▶ _Набор заданий_
• a. Перепишите из отрывка о встрече седовцев без единого изменения всё, начиная со слов «Это какой-то моряк» и вниз до слов «радости он плачет...».
• b. Почему рассказчик в отрывке о встрече седовцев чувствует себя в салоне у Белоусова глупо и неудобно? Ответьте одним–тремя предложениями.
• c. Допишите следующую часть рассказа о встрече седовцев, начав сразу после последней приведённой реплики.

▶ _Приведённый отрывок_
▬▬▬▬▬▬
Как в кинематографе, мелькают, появляясь и исчезая, знакомые и незнакомые лица.

– Костя! Ну, Костя, минуточку!.. Ну сделай лицо веселее!

Это неистовый фоторепортер Митя Дебабов, с которым мы когда-то встречались на «Красине».

– Товарищ Бадигин, пожалуйста, хоть два слова для «Вечерней Москвы».

Это какой-то моряк с ледокола, корреспондент-доброволец столичной газеты.

– Пришлось-таки еще раз свидеться! По вашей телеграмме в один час собрался...

Это Иван Васильевич Екимов, старый буфетчик «Седова» От радости он плачет...

Горсточка седовцев как-то сразу тает в этой бушующей толпе. Александра Александровича Полянского потащил к себе в каюту его друг, старший радист флагманского корабля. Наши механики уже нырнули в каюты своих приятелей. Бывшие седовцы Каминский и Кучумов одолевают расспросами Мегера и Гетмана.

Я какими-то судьбами очутился в салоне у Белоусова. В меховом наряде немного жарко. Яркий свет с непривычки режет глаза. Меня заботливо, словно тяжелобольного, усаживают в какое-то кресло. Чувствую себя крайне глупо и неудобно: в одну руку мне сунули апельсин, в другую – яблоко; перед самым носом – целая ваза фруктов; все вокруг охают и вздыхают, ходят чуть ли не на цыпочках.

Разговор идет как-то вперебой, отрывочно, невпопад:

– Ну, так как же вы?..

– Ничего, все в порядке...

– Все ли здоровы?..

– Как видите...

– Нет, вы только подумайте, как это чудесно!
▬▬▬▬▬▬
▶ _Исходные данные_
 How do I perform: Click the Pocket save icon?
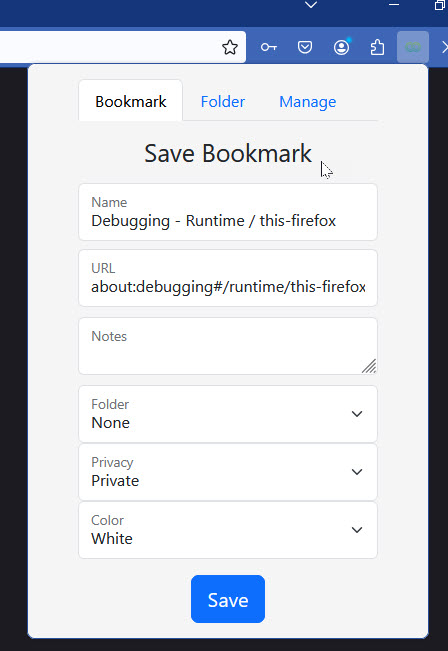point(305,47)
▬▬▬▬▬▬
▶ _Ответы по порядку_
• a.
Это какой-то моряк с ледокола, корреспондент-доброволец столичной газеты.

– Пришлось-таки еще раз свидеться! По вашей телеграмме в один час собрался...

Это Иван Васильевич Екимов, старый буфетчик «Седова» От радости он плачет...

• b. Его заботливо, словно тяжелобольного, усадили в кресло, сунули в одну руку апельсин, а в другую яблоко и поставили перед самым носом целую вазу фруктов. Вдобавок все вокруг охают, вздыхают и ходят чуть ли не на цыпочках.

• c.
– Еще бы?..

– Ну так как же вы, все-таки, там, а?..

– Ничего, ничего, отлично...

Видимо, каждому хочется сказать нам что-то приятное, сделать что-нибудь хорошее. Раздают фотографии наших родных, сделанные перед самым отходом ледокола, приносят письма, суют свежие газеты, опять дают фрукты. Почему-то каждому хочется угостить нас именно фруктами. Но как ни привлекательны эти плоды, а есть их решительно не когда. Я так и проходил почти весь вечер с апельсином в руке.

На палубе у подножия подъемной стрелы собираются на митинг экипажи обоих кораблей – крохотный коллектив «Седова» и огромный коллектив «И. Сталина». Могучее «ypa» гремит над притихшими льдами.

В это время радисты уже передают в Москву подписанный всеми членами экипажа «Седова» рапорт об окончании дрейфа. Его адрес состоит из четырех слов: «Москва, Кремль, товарищу Сталину».

...Было уже далеко за полночь, когда я принял пополнение экипажа, прибывшее с ледоколом «И. Сталин», проинструктировал принявшего вахту третьего помощника Малькова, закончил все беседы с корреспондентами и фоторепортерами и, наконец, улизнул в каюту к Белоусову, который обещал мне до утра полную безопасность.

– Ни о чем не спрашиваю, ничего не требую, ничем пока не интересуюсь, никого сюда не пускаю, – заявил он мне улыбаясь. – Вот тебе мыло, полотенце, вот тут ванна, а это твоя койка. Одним словом, будь, как у себя в каюте...

Попыхивая папиросой, он уселся за стол и углубился в чтение какой-то книги, словно меня и не было в каюте...

Трудно было придумать более ценный подарок, чем это предложение! После всей праздничной сутолоки, после всех приветствий и поздравлений так хотелось побыть наедине с самим собой, перечитать письма, полученные из дому, собраться с мыслями, хоть немного успокоиться.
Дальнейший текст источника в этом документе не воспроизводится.